The ethanol industry should prepare for a shake-out year in 2009, says Jim Murphy, senior consultant with Context Network, an agribusiness management consulting firm, who spoke at the 2009 Top Producer Seminar.
The drop in oil prices and rise in corn prices have crippled ethanol plants, with most operating at break-even for the past six months, Murphy says. Meanwhile, the global financial crisis further tightened the availability of working capital.
"Ethanol facilities are quickly burning through their working capital,” Murphy says. Some analysts have projected more than 40 plants will close by year-end. The Renewable Fuels Association (RFA) calculates around 1.8 billion gallons of production capacity is currently idled, due to economic troubles.

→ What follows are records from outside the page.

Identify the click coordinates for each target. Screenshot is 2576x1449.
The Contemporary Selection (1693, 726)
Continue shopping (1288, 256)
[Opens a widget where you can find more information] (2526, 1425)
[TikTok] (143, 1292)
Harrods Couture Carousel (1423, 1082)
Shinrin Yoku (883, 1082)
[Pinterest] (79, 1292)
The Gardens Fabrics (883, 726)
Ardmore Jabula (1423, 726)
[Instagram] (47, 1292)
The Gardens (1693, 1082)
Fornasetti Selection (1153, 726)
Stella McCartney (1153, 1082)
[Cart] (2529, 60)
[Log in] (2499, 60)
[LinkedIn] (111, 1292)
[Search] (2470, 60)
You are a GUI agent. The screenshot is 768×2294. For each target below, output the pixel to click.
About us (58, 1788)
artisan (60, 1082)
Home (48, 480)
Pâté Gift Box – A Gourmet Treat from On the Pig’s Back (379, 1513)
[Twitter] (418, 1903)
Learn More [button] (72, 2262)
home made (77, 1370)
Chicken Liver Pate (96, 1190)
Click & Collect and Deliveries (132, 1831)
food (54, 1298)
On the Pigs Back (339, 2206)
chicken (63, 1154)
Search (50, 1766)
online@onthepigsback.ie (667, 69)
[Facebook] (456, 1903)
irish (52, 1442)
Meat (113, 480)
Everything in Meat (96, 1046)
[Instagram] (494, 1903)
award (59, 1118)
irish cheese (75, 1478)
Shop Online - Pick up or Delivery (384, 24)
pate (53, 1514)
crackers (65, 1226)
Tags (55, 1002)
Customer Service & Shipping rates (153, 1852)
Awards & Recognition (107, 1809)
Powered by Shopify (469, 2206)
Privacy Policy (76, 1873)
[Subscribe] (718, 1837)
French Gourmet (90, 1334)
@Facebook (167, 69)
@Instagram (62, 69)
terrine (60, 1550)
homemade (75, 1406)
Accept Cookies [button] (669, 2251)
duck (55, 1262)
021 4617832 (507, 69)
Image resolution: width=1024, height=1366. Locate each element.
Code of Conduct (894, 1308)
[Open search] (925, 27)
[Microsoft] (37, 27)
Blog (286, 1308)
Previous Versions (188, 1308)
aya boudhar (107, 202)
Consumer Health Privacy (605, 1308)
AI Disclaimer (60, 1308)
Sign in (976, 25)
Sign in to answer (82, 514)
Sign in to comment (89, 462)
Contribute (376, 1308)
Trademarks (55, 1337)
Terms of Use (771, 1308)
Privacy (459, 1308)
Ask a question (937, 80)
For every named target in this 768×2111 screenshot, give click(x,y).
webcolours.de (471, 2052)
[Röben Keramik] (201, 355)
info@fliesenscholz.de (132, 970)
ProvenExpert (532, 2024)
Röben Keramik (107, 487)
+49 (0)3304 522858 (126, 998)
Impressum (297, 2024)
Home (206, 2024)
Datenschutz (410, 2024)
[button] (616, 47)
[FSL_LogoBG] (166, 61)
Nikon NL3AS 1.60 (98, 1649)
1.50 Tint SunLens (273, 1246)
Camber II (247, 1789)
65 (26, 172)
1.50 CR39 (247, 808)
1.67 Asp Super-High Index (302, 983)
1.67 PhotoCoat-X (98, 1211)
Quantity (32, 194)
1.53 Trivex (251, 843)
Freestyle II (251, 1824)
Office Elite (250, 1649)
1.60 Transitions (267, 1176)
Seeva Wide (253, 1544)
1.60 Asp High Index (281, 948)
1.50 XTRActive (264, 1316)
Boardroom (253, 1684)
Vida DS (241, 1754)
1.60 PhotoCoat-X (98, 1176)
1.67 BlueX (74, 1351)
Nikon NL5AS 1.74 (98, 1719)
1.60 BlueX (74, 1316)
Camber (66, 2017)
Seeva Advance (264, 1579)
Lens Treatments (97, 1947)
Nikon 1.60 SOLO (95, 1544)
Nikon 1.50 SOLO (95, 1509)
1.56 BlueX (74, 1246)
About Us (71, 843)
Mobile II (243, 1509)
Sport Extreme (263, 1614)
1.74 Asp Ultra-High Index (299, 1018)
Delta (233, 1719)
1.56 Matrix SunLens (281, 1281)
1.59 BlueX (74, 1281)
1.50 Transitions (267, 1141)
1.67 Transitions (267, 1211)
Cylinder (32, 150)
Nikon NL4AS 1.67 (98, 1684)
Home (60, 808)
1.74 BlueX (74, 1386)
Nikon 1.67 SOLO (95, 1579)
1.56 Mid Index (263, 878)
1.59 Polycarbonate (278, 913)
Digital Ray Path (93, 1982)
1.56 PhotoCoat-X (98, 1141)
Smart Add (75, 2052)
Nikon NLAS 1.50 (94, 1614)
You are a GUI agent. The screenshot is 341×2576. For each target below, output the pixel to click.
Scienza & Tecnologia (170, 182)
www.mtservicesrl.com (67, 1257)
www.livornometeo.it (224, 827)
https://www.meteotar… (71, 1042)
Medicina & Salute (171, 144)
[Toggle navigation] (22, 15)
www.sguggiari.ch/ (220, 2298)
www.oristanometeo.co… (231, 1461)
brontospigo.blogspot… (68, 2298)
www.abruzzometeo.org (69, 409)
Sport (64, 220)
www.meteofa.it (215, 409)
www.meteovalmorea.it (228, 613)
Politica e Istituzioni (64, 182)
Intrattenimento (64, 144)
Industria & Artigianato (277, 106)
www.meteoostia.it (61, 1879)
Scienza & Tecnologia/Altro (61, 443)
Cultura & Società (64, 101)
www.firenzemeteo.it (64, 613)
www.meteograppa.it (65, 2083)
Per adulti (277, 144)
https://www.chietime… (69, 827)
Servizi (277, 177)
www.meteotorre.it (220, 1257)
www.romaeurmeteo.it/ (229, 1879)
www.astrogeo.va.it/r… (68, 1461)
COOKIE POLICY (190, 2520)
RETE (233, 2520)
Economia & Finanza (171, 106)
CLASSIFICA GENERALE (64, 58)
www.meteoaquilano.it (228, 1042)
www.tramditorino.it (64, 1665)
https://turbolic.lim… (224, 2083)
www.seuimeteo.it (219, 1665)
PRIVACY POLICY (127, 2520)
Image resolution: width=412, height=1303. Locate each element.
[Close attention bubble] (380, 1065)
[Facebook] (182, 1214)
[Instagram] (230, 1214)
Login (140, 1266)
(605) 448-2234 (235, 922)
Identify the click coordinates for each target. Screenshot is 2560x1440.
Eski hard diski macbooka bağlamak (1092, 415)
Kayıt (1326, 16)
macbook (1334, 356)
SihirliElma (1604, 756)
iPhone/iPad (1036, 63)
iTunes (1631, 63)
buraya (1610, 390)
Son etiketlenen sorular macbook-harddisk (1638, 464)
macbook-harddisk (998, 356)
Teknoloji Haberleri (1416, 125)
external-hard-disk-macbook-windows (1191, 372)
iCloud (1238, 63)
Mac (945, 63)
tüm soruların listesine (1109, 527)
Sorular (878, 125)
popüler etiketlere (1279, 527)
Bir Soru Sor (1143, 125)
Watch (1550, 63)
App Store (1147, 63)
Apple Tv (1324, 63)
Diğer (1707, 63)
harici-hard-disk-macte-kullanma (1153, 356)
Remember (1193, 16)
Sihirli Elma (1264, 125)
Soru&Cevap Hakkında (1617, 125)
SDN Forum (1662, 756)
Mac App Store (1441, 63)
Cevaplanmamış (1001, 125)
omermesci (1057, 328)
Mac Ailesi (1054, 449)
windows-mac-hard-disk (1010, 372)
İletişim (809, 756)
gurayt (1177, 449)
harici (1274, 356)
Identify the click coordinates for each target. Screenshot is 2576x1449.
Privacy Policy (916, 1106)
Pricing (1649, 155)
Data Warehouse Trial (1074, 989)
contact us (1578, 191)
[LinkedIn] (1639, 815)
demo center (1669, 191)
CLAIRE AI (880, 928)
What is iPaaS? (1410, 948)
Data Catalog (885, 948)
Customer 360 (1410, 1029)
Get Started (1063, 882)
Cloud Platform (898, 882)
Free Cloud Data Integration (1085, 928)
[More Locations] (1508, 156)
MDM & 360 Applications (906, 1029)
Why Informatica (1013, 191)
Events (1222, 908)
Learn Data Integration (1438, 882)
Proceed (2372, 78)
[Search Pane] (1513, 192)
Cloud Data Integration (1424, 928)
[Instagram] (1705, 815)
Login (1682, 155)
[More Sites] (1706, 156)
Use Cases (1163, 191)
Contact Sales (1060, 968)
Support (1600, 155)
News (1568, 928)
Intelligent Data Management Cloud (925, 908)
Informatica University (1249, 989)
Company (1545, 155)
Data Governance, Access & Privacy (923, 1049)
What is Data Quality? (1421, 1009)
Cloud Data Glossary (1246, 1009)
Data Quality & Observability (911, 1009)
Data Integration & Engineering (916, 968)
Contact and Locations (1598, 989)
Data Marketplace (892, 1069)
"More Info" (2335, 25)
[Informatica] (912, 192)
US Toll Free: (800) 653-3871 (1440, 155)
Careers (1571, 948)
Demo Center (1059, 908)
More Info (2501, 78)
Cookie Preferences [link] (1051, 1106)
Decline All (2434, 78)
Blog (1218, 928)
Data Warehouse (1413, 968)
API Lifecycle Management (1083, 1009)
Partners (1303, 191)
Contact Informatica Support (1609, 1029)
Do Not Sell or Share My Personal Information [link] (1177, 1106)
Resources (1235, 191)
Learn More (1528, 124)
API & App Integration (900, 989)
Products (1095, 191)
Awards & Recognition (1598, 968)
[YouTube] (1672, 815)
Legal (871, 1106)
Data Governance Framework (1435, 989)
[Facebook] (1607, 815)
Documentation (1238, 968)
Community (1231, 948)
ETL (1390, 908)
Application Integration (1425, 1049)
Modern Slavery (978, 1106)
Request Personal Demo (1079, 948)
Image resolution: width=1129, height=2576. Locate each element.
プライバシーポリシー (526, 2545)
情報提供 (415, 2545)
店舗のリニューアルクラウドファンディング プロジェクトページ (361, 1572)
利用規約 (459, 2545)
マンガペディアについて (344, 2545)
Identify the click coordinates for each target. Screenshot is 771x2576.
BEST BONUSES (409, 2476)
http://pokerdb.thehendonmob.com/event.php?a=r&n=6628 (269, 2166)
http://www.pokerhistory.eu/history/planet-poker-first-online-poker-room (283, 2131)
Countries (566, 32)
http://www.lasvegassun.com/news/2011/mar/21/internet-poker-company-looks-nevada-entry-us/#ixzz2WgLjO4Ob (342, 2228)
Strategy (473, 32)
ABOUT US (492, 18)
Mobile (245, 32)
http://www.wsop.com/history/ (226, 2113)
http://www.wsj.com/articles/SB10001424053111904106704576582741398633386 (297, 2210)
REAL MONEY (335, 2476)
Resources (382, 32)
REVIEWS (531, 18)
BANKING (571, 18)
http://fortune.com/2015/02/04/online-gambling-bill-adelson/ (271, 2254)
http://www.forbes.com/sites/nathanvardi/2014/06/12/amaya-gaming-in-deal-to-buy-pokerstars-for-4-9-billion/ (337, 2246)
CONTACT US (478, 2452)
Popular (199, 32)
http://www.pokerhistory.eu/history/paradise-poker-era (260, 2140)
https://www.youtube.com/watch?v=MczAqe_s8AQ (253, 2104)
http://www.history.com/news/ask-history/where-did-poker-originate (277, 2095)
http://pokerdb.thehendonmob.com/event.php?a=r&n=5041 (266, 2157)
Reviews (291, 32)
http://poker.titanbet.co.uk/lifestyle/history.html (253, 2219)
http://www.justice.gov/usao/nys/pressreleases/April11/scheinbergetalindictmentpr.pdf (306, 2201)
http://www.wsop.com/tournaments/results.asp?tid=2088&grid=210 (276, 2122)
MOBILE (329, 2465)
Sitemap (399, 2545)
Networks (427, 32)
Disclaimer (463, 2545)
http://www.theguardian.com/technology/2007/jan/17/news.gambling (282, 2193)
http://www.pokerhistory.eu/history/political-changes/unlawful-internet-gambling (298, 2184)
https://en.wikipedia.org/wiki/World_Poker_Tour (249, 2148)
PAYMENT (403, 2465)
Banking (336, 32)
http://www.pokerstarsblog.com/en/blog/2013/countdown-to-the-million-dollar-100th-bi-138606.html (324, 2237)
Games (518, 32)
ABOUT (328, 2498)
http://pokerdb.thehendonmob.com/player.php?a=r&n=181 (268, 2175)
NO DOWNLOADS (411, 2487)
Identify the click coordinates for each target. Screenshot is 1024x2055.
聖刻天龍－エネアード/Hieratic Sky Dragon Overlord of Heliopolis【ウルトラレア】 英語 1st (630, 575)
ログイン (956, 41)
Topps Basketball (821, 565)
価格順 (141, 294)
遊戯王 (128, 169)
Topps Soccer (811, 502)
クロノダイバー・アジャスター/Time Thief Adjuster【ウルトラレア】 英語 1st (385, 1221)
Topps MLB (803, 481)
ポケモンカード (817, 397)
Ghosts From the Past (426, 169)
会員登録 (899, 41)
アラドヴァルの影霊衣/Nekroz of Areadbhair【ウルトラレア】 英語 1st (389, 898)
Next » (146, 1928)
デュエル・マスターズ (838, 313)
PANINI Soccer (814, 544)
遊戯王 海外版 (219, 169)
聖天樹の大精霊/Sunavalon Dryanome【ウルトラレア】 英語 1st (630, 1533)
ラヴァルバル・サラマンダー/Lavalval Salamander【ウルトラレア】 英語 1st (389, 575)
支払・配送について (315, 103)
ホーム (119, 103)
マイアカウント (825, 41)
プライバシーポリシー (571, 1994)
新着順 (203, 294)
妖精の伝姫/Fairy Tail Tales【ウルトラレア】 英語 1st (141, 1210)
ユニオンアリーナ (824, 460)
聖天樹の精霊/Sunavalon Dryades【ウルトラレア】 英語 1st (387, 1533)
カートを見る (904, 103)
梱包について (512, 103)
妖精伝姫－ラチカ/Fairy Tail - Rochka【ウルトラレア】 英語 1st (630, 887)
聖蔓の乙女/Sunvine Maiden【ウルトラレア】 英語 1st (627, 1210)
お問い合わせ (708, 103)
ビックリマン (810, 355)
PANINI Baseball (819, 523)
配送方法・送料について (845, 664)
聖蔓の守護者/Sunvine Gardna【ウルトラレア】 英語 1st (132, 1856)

"In some ways 2009 is similar to the mid-1990s when we saw a contraction in the ethanol industry,” Murphy says. "Although we don't see as severe a contraction, we also don't see a lot of growth. The ethanol industry will move sideways.”
"Ethanol companies will not sell off assets piecemeal, such as pumps and tanks, like the 1990s, he says. The capacity will remain intact because someone out there is going to buy those assets for pennies on the dollar and mothball them until the proper time.”
Long-term, Murphy projects oil prices will rise again and ethanol economics will improve. In addition, the Obama administration is quite supportive of biofuels, which may help keep the industry alive, he says.
"There will be political challenges, and I expect the blenders credit and import tariff will be gradually reduced,” Murphy says. "But overall, Obama continues to back biofuels.”